§ Problem to solve
Each record that follows is to be output in full, precisely as written.
[[ Extracted material, beginning ]]
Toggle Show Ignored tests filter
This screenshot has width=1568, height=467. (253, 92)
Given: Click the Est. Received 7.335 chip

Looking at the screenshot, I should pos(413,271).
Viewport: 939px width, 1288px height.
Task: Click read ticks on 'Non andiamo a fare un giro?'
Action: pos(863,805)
[[ Extracted material, end ]]
§ Reply
Toggle Show Ignored tests filter
This screenshot has width=1568, height=467. (253, 92)
Given: Click the Est. Received 7.335 chip

Looking at the screenshot, I should pos(413,271).
Viewport: 939px width, 1288px height.
Task: Click read ticks on 'Non andiamo a fare un giro?'
Action: pos(863,805)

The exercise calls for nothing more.